A 46-year-old woman of Euroasian descent had been treated for 2 years with 500 mg metformin twice daily for polycystic ovarian disease (PCO). While menarche occurred at age 12 years, she had no more than two to three menstrual periods per year except on two occasions in her 20s when, following a 9- to 10-kg weight loss, she achieved regular menstrual periods, became pregnant, and delivered two healthy infants with no complications.
While being treated with metformin, the woman was diagnosed as having diabetes based on two fasting serum glucoses tests >7 mmol/l. She was switched to a combination tablet containing 2-mg rosiglitazone and 500 mg metformin twice daily. Following this change, her serum total testosterone dropped from 2.5 to 1.12 nmol/l and her menstrual periods became regular for 4 months, after which she became amenorrheic. Because of her age and history of PCO, this did not cause concern, even though she had no menopausal symptoms. Six months later, after presenting with abdominal pain, it was discovered by ultrasonography that she was 30 weeks’ pregnant. Metformin and rosiglitazone were discontinued, and she was started on insulin therapy. At 36 weeks’ gestation she became hypertensive and at 37 weeks delivered a healthy 3.4-kg baby girl without neonatal complications.

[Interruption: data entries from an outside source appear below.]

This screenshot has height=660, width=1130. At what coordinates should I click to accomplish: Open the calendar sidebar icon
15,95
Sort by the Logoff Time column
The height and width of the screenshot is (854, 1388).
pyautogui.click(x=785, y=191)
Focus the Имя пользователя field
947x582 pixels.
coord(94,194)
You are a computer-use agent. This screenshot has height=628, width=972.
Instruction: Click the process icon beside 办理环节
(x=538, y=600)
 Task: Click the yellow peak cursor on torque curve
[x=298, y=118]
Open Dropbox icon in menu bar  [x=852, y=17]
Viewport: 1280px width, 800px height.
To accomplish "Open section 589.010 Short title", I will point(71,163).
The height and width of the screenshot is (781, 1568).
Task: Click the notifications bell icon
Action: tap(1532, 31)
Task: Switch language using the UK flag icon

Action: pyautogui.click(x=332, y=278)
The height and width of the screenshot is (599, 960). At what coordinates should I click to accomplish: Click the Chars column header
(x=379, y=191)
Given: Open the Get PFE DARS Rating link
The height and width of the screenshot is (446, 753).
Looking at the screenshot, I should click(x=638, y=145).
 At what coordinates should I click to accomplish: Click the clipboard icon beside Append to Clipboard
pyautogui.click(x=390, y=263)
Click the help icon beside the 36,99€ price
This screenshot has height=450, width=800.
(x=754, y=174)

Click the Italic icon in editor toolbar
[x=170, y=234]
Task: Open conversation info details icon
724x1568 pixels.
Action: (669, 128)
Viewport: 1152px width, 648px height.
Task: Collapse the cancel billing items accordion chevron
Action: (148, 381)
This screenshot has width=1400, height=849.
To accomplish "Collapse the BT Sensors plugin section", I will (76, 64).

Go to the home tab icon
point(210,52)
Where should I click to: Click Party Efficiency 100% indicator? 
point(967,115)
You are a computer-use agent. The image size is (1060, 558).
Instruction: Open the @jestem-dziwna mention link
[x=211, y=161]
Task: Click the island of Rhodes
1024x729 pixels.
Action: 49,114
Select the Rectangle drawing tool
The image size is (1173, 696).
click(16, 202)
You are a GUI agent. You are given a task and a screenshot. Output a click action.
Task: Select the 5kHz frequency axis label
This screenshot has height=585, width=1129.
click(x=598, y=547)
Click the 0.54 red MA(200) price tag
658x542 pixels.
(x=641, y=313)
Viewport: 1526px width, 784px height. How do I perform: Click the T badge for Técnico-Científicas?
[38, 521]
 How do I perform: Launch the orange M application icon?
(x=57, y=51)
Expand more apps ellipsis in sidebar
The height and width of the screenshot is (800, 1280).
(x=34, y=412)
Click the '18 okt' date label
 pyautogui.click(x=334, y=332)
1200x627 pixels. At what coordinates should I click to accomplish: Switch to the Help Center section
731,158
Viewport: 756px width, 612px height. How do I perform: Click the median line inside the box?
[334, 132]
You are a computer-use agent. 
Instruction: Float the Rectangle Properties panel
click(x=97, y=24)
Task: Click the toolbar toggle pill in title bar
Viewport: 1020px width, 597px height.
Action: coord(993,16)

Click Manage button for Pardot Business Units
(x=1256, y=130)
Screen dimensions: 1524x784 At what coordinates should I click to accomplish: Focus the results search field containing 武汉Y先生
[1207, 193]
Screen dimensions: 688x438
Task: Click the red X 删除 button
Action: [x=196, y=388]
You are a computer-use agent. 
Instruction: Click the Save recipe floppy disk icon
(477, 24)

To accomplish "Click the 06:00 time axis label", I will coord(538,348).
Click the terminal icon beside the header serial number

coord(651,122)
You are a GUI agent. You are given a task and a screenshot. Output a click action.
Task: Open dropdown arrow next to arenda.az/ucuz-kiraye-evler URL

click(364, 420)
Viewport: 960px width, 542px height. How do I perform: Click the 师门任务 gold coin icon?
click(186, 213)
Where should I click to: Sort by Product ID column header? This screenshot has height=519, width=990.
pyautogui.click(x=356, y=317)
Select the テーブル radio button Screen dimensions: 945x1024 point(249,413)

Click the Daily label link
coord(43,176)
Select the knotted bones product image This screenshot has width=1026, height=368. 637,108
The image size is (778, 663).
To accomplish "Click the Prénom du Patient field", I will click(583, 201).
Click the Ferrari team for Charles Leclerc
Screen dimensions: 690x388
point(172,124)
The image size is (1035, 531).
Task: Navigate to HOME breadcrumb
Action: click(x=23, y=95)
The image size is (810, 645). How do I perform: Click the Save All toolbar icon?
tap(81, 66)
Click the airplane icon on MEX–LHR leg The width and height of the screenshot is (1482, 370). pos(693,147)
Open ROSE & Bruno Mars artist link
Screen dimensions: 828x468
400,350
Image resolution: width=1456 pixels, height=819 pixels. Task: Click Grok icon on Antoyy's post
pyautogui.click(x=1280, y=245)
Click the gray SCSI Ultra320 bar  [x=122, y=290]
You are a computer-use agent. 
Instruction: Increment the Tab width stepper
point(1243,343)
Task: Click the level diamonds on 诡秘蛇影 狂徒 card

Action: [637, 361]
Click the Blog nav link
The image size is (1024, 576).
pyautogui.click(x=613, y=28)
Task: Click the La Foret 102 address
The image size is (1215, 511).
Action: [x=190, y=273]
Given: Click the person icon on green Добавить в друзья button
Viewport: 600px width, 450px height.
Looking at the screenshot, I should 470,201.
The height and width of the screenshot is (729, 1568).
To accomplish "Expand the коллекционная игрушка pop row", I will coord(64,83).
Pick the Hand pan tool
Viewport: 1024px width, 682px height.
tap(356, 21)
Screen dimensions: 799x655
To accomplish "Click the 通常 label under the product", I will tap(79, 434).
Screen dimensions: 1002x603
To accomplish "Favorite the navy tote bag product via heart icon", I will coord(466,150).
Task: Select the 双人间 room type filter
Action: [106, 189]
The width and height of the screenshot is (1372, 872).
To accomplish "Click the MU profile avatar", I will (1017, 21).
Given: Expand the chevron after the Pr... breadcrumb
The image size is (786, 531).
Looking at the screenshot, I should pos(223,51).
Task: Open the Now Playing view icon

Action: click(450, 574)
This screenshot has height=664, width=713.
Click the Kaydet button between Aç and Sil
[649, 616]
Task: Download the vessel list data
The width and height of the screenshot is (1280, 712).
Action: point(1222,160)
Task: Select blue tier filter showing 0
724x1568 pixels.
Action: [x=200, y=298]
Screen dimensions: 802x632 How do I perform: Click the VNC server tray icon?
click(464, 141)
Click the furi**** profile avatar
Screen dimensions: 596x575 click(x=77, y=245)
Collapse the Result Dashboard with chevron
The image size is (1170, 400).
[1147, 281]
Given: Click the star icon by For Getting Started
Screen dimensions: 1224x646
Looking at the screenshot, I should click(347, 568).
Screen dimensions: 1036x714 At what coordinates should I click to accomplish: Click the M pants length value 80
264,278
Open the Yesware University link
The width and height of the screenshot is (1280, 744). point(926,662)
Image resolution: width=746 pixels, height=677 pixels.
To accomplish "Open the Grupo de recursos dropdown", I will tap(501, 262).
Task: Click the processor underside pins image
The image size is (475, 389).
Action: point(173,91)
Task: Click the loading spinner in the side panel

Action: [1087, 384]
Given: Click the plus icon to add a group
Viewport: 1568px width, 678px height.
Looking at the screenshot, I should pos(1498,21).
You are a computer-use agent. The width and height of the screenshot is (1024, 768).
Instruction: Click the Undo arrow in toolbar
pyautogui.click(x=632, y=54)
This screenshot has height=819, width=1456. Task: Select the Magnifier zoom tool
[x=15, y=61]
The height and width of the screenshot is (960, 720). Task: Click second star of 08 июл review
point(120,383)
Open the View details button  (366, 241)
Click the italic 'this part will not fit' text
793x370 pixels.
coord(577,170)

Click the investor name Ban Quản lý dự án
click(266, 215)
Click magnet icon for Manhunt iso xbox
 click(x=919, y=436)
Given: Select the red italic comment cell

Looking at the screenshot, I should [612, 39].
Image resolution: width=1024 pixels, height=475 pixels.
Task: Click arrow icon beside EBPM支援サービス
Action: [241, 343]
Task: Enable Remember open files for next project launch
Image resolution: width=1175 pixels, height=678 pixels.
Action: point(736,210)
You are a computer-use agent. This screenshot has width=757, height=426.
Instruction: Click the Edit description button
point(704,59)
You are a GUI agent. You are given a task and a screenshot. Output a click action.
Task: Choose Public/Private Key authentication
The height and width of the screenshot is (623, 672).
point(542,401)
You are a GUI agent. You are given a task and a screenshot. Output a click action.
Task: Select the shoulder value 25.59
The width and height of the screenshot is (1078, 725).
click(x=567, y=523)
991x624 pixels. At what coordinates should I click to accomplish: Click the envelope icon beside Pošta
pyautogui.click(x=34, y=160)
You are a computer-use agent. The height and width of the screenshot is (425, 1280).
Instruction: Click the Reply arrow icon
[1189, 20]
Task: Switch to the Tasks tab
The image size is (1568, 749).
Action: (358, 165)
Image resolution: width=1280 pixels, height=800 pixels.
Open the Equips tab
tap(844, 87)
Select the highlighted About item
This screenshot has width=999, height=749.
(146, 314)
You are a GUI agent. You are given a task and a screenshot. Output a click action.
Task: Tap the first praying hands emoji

Spontaneous pregnancy in this age range is unusual and has been estimated to be near 0% (1). The average age of last conception in a stable North American population (Hutterites) not practicing contraception was 40.9 years (1). This age-related decrease in fertility is attributed to loss of oocytes through years of ovulation. However, it has recently been noted that there is an increase in primary follicles in polycystic ovaries, a phenomenon described as “stockpiling,” possibly due to anovulation or stasis (2). We suggest that in PCO patients, even in the age range where the rate of spontaneous pregnancy is low, utilization of thiazolidinediones should be accompanied by concurrent contraceptive use. These patients may achieve a more favorable hormonal milieu for ovulation in the setting of “stockpiled” ovarian follicles.
This case is also unique in that the patient was older and the length of rosiglitazone exposure longer than in the previous two reports of rosiglitazone exposure during pregnancy. Despite the known presence of rosiglitazone in fetal tissue, three reports have now documented normal fetal outcomes (3–5).